Wednesday, August 12, 2009

Changes through time

I was told that the Cathedral in my hometown was given a face lift this year...I have been away in Dipolog for quite a while and this news about the renovation of the City's Oldest Architectural Monument was a BIG thing for me.... so I relied on photos to see the look of a new church's my surprise, I was halfway close to disappointed by the outcome!.

As far as I can remember, there were restorations, renovations and alterations being made in this Neoclassical - Romanesque Architecture Cathedral for the past 3o years...

In the early 80's, the rows of gigantic columns leading the faithful's gaze to the high altar were removed, possibly for a reason of accommodating more parishioners as more church benches were added. A big mistake!

In the mid 90's, under the ecclesiastical supervision of Msgr. Esteban C. Gaudicos, VG. he ordered the full restoration of the exact replica of the main Altar or Retablo which was executed in Abstract Baroque by the extraordinary genius Dr. Jose Rizal during his exile in Dapitan....this was a triumph in the Cathedral's history as they try to revive the old glory of the church. But!..... they failed to use the exact materials of Philippine hardwood as instructed by the National hero himself more than a 110 years ago...What you see now is a cold marble structure from an unknown quarry... this could raise issues questioning the authenticity of the design....visibly today, there isn't even a marker of validation from the National Historical Institute that recognizes Rizal's contribution to the church's history.

In time of the Christian Jubilee, the church ceiling coffered with panelings all rendered in wood was fully restored....bringing back the golden age of the Cathedral. These exquisite artesonado ceilings are what made the Our Lady of the Most Holy Rosary Cathedral famous and much beloved by all faithful and religious parishioners. The hand carved faces of the four evangelists in the central apse above is as old as the church....This is one of the few churches in the entire Philippines that has maintained and restored the magnificent hand carved ceilings....a National treasure!

In the last 10 years, the church interior walls, niches and side ceilings has undergone a lot of repainting from shades of pastel greens to powder blue then changed into Cream and Lemon chiffon hues and tones. At present, the side columns and arches were painted with Burgundy to Burnt Umber with shades of white trimmings particularly gave a feeling of old colonial palette...and I want to call this as a flawless craftsmanship!... In contrast to this are the long pews of what it used to be in natural wood altered, its fate suffers in Peach color... a very distracting site!

Apparently, the restoration of the Cathedral's facade gives more enthrallment to the Church distinctive identity its magnificence awakens the pride of every Dipolognon but with a closer look at the details one can notice that:

- The main entrance is too narrow... and the 5 arches are too massive in width, its distance from one arch to another is far-off and the its height is shortened from its base. It is the exact opposite of the original main entrance wherein all parishioners can freely walk in and out before and after mass..

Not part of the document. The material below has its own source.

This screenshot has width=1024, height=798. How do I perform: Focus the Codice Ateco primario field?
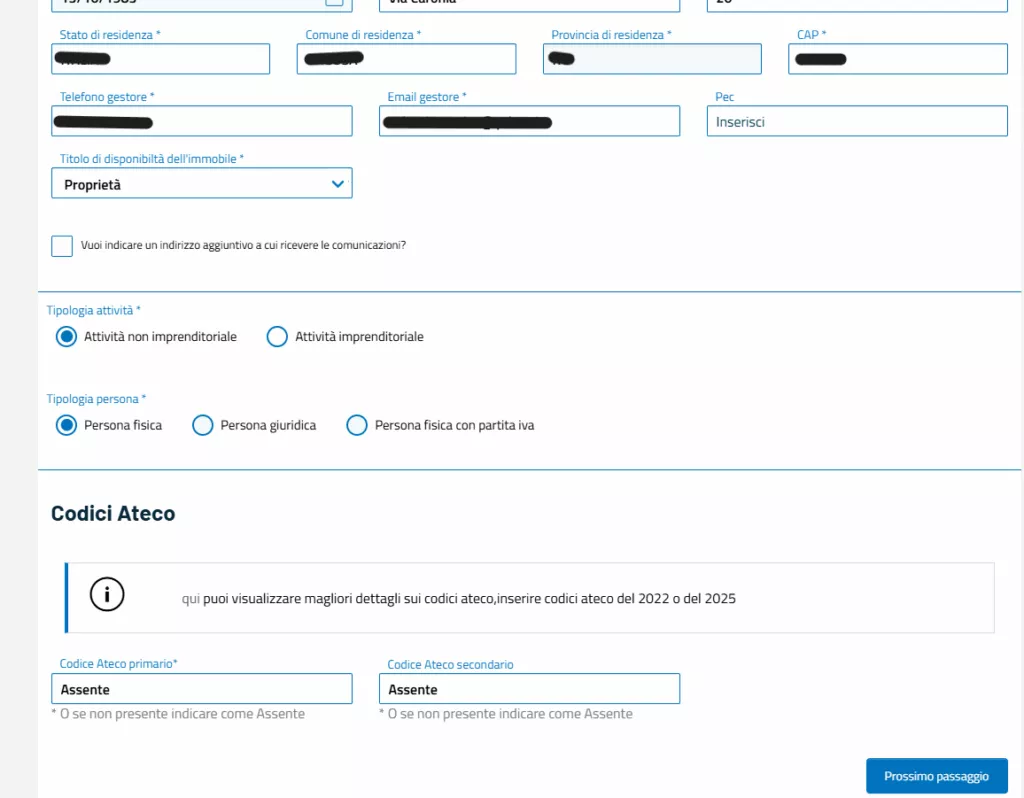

- The statues of saints on the ground level were almost dwarfed by the sheer size and magnitude of the whole church..the statues height and anatomy doesn't compliment with the whole structure...

A more closer look at this newly restored facade it reveals a slight similarity of the famous Manila Cathedral in Intramuros (enclosed picture) even the arrangement of the statues of saints on the lower level.. is a copy cat like attempt.

Nevertheless, the beauty of this church is further enhanced by warm chrome yellow tones of the stone bricks... a perfect site as each day this church is kissed by a golden sunset.

This Church has stood the test of time and it still continues to be the living example of the Catholic faith and never fails to welcome all believers..........and it'll be a BIG challenge for future restorers.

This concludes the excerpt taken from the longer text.